╭──
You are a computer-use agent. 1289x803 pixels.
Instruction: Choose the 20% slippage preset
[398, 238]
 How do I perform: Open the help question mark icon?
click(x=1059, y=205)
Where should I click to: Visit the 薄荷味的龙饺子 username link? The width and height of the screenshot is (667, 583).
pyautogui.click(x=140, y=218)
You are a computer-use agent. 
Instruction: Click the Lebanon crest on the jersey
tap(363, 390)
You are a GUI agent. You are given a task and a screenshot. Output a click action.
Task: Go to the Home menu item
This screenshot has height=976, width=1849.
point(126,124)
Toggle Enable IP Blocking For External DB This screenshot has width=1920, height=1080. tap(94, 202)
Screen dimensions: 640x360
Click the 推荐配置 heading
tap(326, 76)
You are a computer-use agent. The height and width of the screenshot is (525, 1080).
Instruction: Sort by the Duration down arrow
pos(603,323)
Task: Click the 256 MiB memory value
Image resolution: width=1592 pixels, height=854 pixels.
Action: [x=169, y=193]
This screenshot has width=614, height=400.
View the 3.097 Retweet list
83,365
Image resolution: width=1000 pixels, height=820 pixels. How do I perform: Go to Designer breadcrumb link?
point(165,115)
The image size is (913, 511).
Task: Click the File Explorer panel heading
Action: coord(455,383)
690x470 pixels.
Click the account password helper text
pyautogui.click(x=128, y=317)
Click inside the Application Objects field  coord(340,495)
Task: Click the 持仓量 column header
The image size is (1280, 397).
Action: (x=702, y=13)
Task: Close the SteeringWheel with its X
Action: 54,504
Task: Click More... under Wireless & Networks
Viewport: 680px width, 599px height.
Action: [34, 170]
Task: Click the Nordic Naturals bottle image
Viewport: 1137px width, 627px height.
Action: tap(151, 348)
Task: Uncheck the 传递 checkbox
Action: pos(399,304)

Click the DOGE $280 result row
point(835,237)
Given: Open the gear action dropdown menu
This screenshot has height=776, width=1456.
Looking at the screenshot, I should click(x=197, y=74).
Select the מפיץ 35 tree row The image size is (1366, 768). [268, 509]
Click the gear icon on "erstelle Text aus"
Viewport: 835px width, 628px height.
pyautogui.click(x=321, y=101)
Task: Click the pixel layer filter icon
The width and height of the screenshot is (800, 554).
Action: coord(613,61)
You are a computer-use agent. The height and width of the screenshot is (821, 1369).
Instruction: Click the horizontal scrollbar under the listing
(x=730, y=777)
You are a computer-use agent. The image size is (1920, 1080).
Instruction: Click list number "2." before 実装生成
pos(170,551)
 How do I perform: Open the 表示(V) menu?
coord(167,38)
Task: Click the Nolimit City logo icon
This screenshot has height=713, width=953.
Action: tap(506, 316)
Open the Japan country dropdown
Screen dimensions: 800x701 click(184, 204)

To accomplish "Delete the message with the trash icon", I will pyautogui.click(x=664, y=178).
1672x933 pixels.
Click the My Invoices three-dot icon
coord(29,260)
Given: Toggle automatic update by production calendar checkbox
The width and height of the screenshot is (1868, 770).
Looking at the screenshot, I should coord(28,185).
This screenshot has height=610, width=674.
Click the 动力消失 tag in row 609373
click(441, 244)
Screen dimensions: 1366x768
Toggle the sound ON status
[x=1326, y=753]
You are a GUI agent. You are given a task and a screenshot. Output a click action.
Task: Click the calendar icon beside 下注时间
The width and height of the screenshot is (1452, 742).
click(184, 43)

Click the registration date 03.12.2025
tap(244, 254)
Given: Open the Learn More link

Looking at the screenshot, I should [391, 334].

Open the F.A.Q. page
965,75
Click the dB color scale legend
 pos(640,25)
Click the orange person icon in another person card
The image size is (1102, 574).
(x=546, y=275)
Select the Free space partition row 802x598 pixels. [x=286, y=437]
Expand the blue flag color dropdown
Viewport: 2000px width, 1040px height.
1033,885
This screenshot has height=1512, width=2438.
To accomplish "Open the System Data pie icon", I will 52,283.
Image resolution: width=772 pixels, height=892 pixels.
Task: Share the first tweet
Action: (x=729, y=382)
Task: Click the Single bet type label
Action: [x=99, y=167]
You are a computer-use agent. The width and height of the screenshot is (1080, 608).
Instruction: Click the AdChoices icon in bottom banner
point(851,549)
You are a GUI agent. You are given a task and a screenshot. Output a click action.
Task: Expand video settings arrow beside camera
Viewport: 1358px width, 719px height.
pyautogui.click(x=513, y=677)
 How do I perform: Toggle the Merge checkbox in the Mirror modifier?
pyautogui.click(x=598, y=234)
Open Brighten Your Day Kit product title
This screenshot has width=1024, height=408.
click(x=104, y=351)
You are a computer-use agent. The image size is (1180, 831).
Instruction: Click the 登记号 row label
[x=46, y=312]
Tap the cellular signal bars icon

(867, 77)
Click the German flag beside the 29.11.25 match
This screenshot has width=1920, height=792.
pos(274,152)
╰──
EXERCISE AIM ::
Once you have read the records above, output each of them verbatim.

SOLUTION ::
You are a computer-use agent. 1289x803 pixels.
Instruction: Choose the 20% slippage preset
[398, 238]
 How do I perform: Open the help question mark icon?
click(x=1059, y=205)
Where should I click to: Visit the 薄荷味的龙饺子 username link? The width and height of the screenshot is (667, 583).
pyautogui.click(x=140, y=218)
You are a computer-use agent. 
Instruction: Click the Lebanon crest on the jersey
tap(363, 390)
You are a GUI agent. You are given a task and a screenshot. Output a click action.
Task: Go to the Home menu item
This screenshot has height=976, width=1849.
point(126,124)
Toggle Enable IP Blocking For External DB This screenshot has width=1920, height=1080. tap(94, 202)
Screen dimensions: 640x360
Click the 推荐配置 heading
tap(326, 76)
You are a computer-use agent. The height and width of the screenshot is (525, 1080).
Instruction: Sort by the Duration down arrow
pos(603,323)
Task: Click the 256 MiB memory value
Image resolution: width=1592 pixels, height=854 pixels.
Action: [x=169, y=193]
This screenshot has width=614, height=400.
View the 3.097 Retweet list
83,365
Image resolution: width=1000 pixels, height=820 pixels. How do I perform: Go to Designer breadcrumb link?
point(165,115)
The image size is (913, 511).
Task: Click the File Explorer panel heading
Action: coord(455,383)
690x470 pixels.
Click the account password helper text
pyautogui.click(x=128, y=317)
Click inside the Application Objects field  coord(340,495)
Task: Click the 持仓量 column header
The image size is (1280, 397).
Action: (x=702, y=13)
Task: Close the SteeringWheel with its X
Action: 54,504
Task: Click More... under Wireless & Networks
Viewport: 680px width, 599px height.
Action: [34, 170]
Task: Click the Nordic Naturals bottle image
Viewport: 1137px width, 627px height.
Action: tap(151, 348)
Task: Uncheck the 传递 checkbox
Action: pos(399,304)

Click the DOGE $280 result row
point(835,237)
Given: Open the gear action dropdown menu
This screenshot has height=776, width=1456.
Looking at the screenshot, I should click(x=197, y=74).
Select the מפיץ 35 tree row The image size is (1366, 768). [268, 509]
Click the gear icon on "erstelle Text aus"
Viewport: 835px width, 628px height.
pyautogui.click(x=321, y=101)
Task: Click the pixel layer filter icon
The width and height of the screenshot is (800, 554).
Action: coord(613,61)
You are a computer-use agent. The height and width of the screenshot is (821, 1369).
Instruction: Click the horizontal scrollbar under the listing
(x=730, y=777)
You are a computer-use agent. The image size is (1920, 1080).
Instruction: Click list number "2." before 実装生成
pos(170,551)
 How do I perform: Open the 表示(V) menu?
coord(167,38)
Task: Click the Nolimit City logo icon
This screenshot has height=713, width=953.
Action: tap(506, 316)
Open the Japan country dropdown
Screen dimensions: 800x701 click(184, 204)

To accomplish "Delete the message with the trash icon", I will pyautogui.click(x=664, y=178).
1672x933 pixels.
Click the My Invoices three-dot icon
coord(29,260)
Given: Toggle automatic update by production calendar checkbox
The width and height of the screenshot is (1868, 770).
Looking at the screenshot, I should coord(28,185).
This screenshot has height=610, width=674.
Click the 动力消失 tag in row 609373
click(441, 244)
Screen dimensions: 1366x768
Toggle the sound ON status
[x=1326, y=753]
You are a GUI agent. You are given a task and a screenshot. Output a click action.
Task: Click the calendar icon beside 下注时间
The width and height of the screenshot is (1452, 742).
click(184, 43)

Click the registration date 03.12.2025
tap(244, 254)
Given: Open the Learn More link

Looking at the screenshot, I should [391, 334].

Open the F.A.Q. page
965,75
Click the dB color scale legend
 pos(640,25)
Click the orange person icon in another person card
The image size is (1102, 574).
(x=546, y=275)
Select the Free space partition row 802x598 pixels. [x=286, y=437]
Expand the blue flag color dropdown
Viewport: 2000px width, 1040px height.
1033,885
This screenshot has height=1512, width=2438.
To accomplish "Open the System Data pie icon", I will 52,283.
Image resolution: width=772 pixels, height=892 pixels.
Task: Share the first tweet
Action: (x=729, y=382)
Task: Click the Single bet type label
Action: [x=99, y=167]
You are a computer-use agent. The width and height of the screenshot is (1080, 608).
Instruction: Click the AdChoices icon in bottom banner
point(851,549)
You are a GUI agent. You are given a task and a screenshot. Output a click action.
Task: Expand video settings arrow beside camera
Viewport: 1358px width, 719px height.
pyautogui.click(x=513, y=677)
 How do I perform: Toggle the Merge checkbox in the Mirror modifier?
pyautogui.click(x=598, y=234)
Open Brighten Your Day Kit product title
This screenshot has width=1024, height=408.
click(x=104, y=351)
You are a computer-use agent. The image size is (1180, 831).
Instruction: Click the 登记号 row label
[x=46, y=312]
Tap the cellular signal bars icon

(867, 77)
Click the German flag beside the 29.11.25 match
This screenshot has width=1920, height=792.
pos(274,152)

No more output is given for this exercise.